§ **Work required**: Using the material below, print a verbatim copy of every line from the one containing "Instruction: Open Kram" through the one containing "Screen dimensions: 1003x655", inclusive, and omit the pictures.

§ **Extracted records**:

▼▼▼

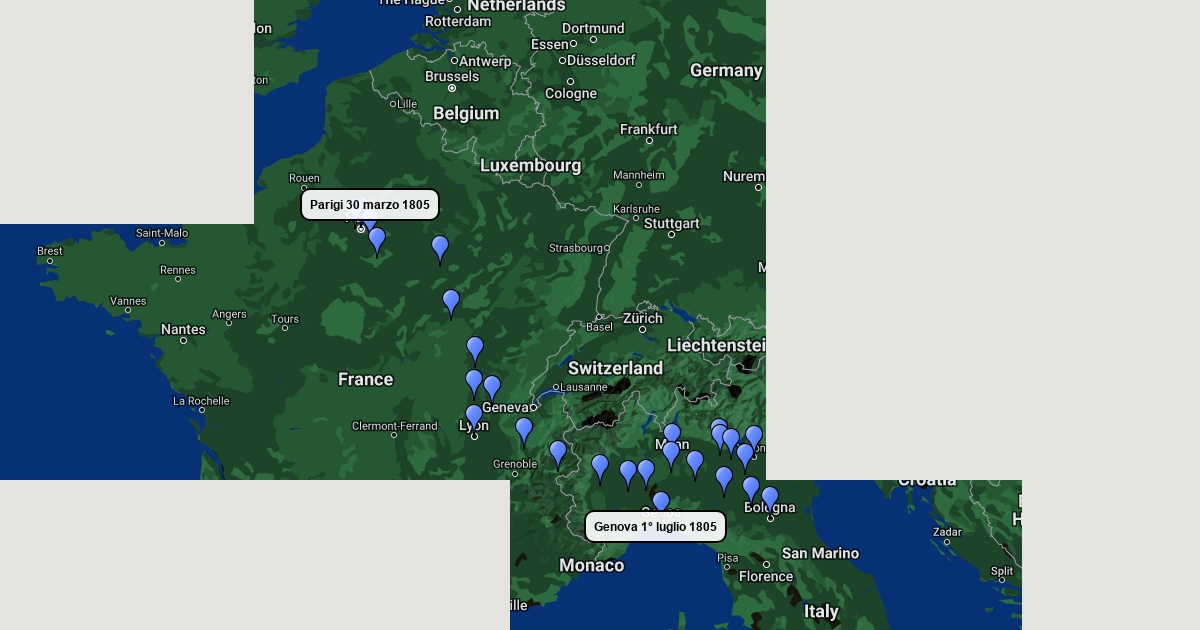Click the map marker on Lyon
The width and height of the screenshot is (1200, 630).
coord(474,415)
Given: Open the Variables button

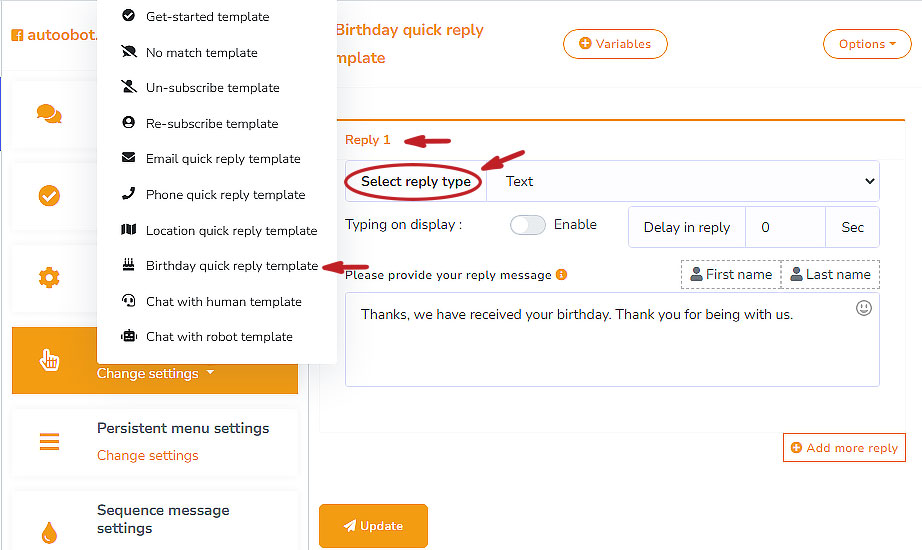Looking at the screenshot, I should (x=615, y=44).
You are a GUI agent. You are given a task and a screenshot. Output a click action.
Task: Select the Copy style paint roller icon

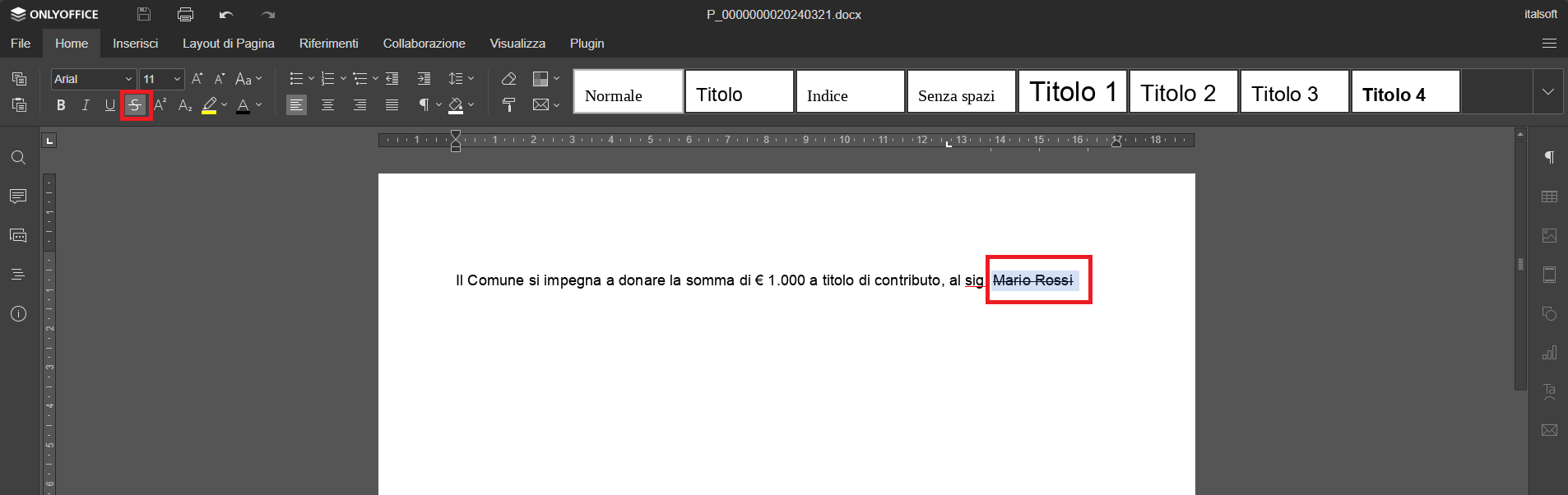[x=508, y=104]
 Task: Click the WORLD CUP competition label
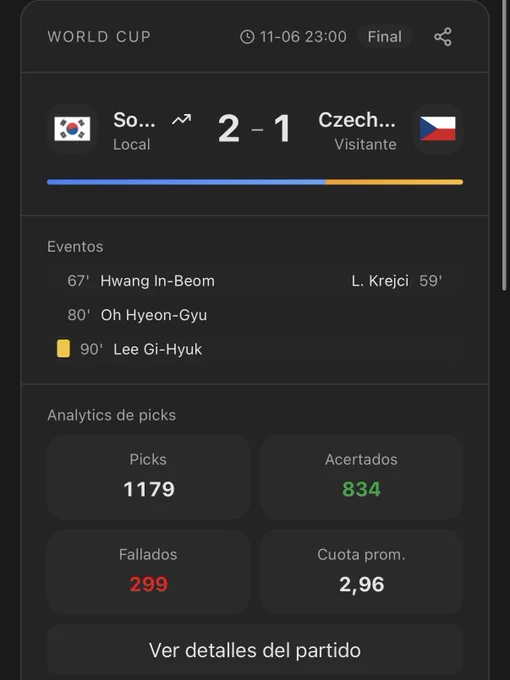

▲▲▲
▼▼▼

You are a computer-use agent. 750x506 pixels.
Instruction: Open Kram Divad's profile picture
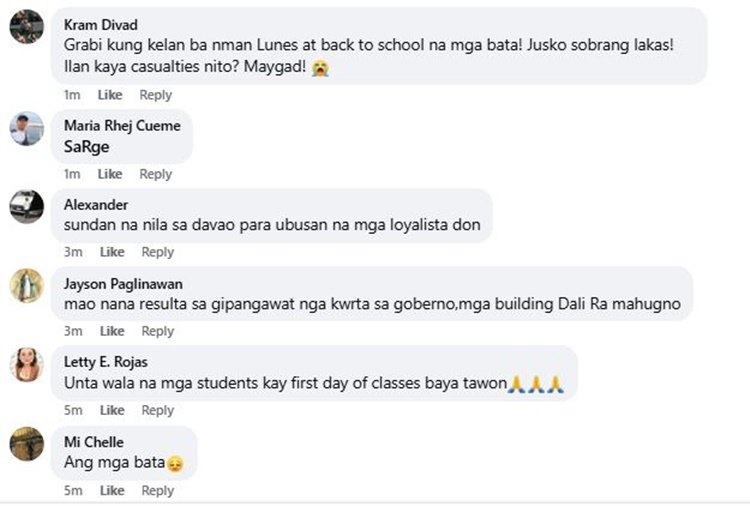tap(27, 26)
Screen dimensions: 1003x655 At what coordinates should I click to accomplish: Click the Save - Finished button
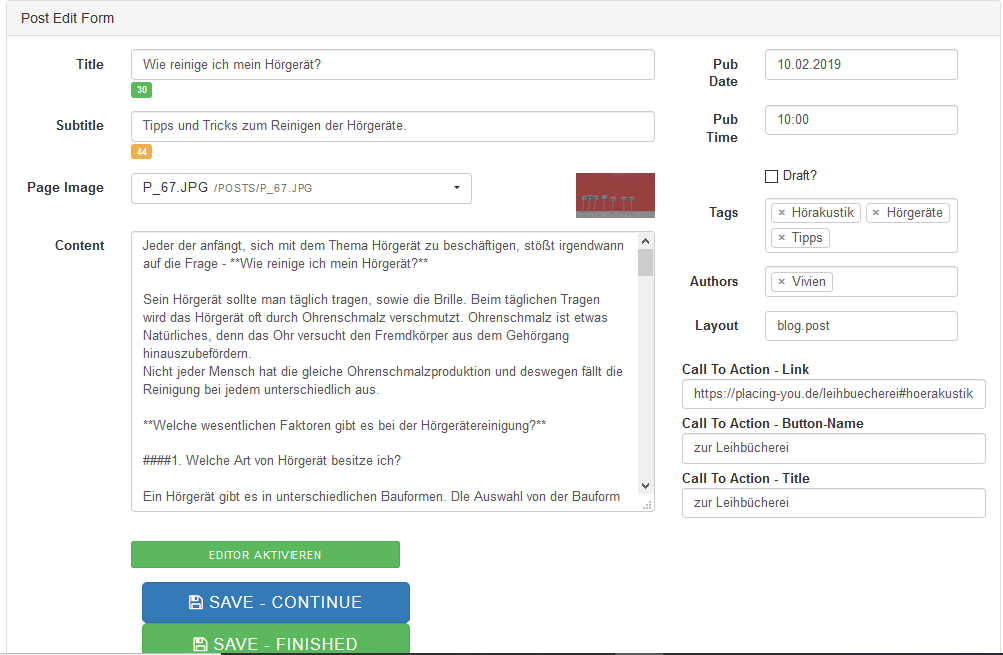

▲▲▲
▼▼▼

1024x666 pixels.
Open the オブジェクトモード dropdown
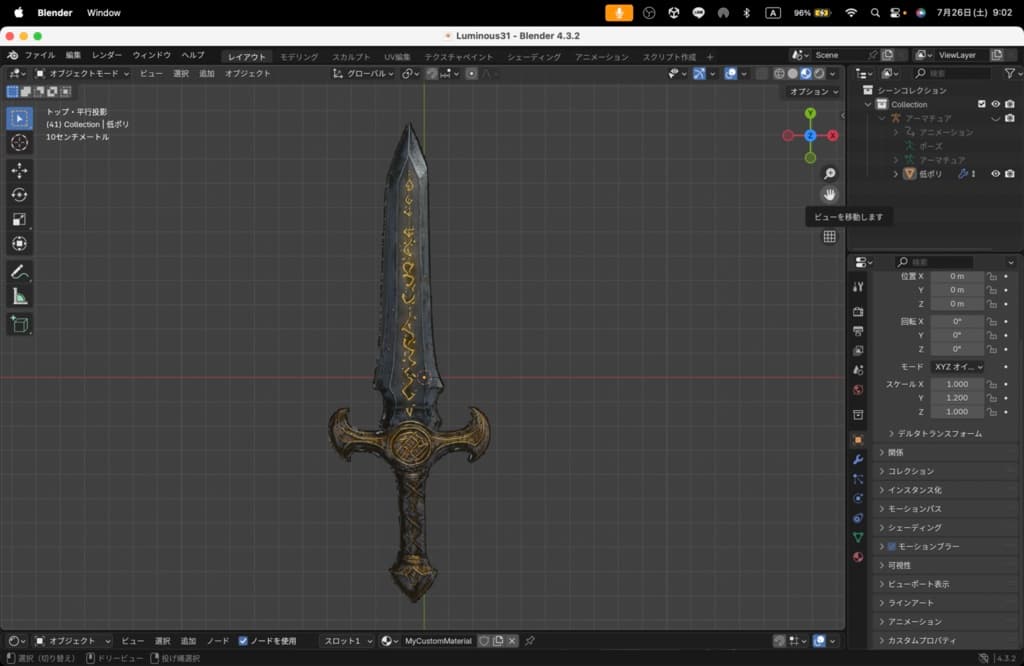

▲▲▲

§ **Output below**:
Instruction: Open Kram Divad's profile picture
tap(27, 26)
Screen dimensions: 1003x655 At what coordinates should I click to accomplish: Click the Save - Finished button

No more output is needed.